第75話帰る場所 3

「じゃあ、僕はトレーを持ってくるから」


そう言うと、ハヤトは立ち去った。

入れ替わりで、マリアがトレーを持ち、こちらへやってくると、俺の隣に座る。

席についた途端、無言で食べ始めた。


喋るなら、今がチャンスかな・・・・?

黙々と食事しているマリアに声をかける。



「あのさ・・・、ごめん。負担かけちゃったよね」


苦笑いを浮かべながら、謝ると、



「どうして謝るの?そんな事より、怪我大丈夫」


マリアはこちらを見る事も、手を止める事もなく、食事を食べ続けている。

一見、俺に興味がないように見えるけれど、心配してくれた・・・・?

なんだろう。

たった一言なのに、凄く嬉しい。



「あの・・・!大丈夫!全然平気なんだ!もう歩けるし!

早く、モンスター討伐に戻りたいよ!その・・・」


必死に、元気である事をアピールすると、



「無理しなくていいのに。ゆっくり休めばいいのよ。

私達で、十分討伐は出来ているわ。


それに、トラブルの影響で、しばらくモンスター討伐は出来ないみたいだから、焦る必要なんてない」



3人で、無事に討伐出来てたんだ。

安心したような、寂しいような・・・・。

それより、さっきハヤトも言っていた トラブル って何だろう?


そのトラブルについて、聞こうとしたその時、



「アタシ、人殺しとは一緒のご飯食べたくない」


背後から不吉な声が聞こえてきた。



「そんな事言うなよ。
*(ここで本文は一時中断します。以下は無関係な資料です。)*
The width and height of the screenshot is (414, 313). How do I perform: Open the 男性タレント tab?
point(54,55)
皆で仲良く食べよう」


それをフォローするハヤトの声。


振り向かなくたってわかる。

あの不吉な声は、ミカだ。

そして人殺しとは、俺の事。


別に一緒に飯を、食わなくちゃいけない決まりなんてないのだから、個々で食えばいいのに。

ミカの挑発に応じる事はないまま、俺も昼食を食べる。


「こっちで食べよぉ~っと!人殺しと一緒にご飯食べたら、不味くなるし!」


少し離れた位置に座ると、こちらをチラチラ見ながら、ブツブツ文句を言うミカ。

なんだかんだフォローはしてくれていたみたいだけど、結局ハヤトもミカの真向かいに座り、食事をし始める。


流石、八方美人は違うな。


ミカに嫌われたら、次は自分が攻撃される事がわかっているから、俺の事をフォローしつつ、結局はミカの近くに行く。

ハヤトは、平和主義者に見えて、そういう奴だ。



ミカとハヤトのテーブルでは、俺の愚痴で盛り上がっていた。

愚痴なら、俺が聞こえない位置で言えばいいのに、それをせず、わざと聞こえる位置でギャーギャー言う。
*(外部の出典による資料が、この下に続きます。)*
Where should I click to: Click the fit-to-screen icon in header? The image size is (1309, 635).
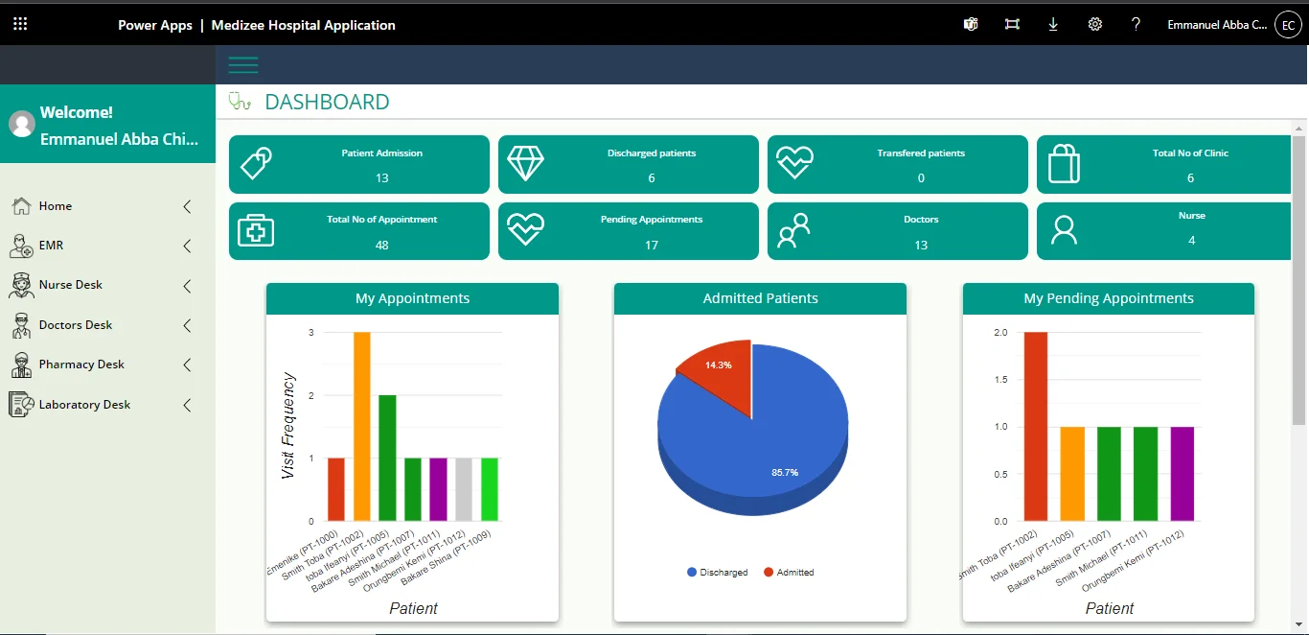tap(1012, 25)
そんな事されたって、俺は 慣れている から、怒る気さえ起こらないのに。

そんな行動をし、満足しているミカと俺は、どう考えてって合わない。

ただ、うるさいと思うだけだった。


打って変わり、静かに黙々と食事する俺とマリア。

先にマリアは食事を終え、トレーを持ち立ち上がった時、



「涼は強いわね。羨ましい」


ボソっとそう囁くと、受付にトレーを下げに行った。



「えっ?!」


驚き、マリアの方向を振り向いたが、すでに遅く、マリアは食堂を出て行った。

まさか、褒められるとは思わず・・・、というか褒められた経験がない俺は、

心臓がバクバクし、頭の中が真っ白になるという、なんとも不思議な感覚に襲われていた。




「ほら、キモッ!あいつもマリアも、行動の1つ1つがキモイのよね~」


そんな俺を指差しながら、笑うミカ。

あーーーーーー、マジであいつうるさい。



残りの食事を全て口の中に突っ込むと、



「そんな事しか言えないミカも、気持ち悪いよ」


トレーを下げると、食堂を後にした。




「なんですってーーーー!!!キモイアンタにキモイとか言われたくないんですけどー!!

傷ついたし!!絶対に許さない!!!」



キーキー怒るミカの声が聞こえる。

本当にアイツは、自分の事しか考えられない ただのバカ だ。


うるさいよ。

もう2度と声が出せないよう、喉を掻っ切ってやりたい。

まぁ、そんな事しようとしたら、また撃たれてしまうんだろうけれど。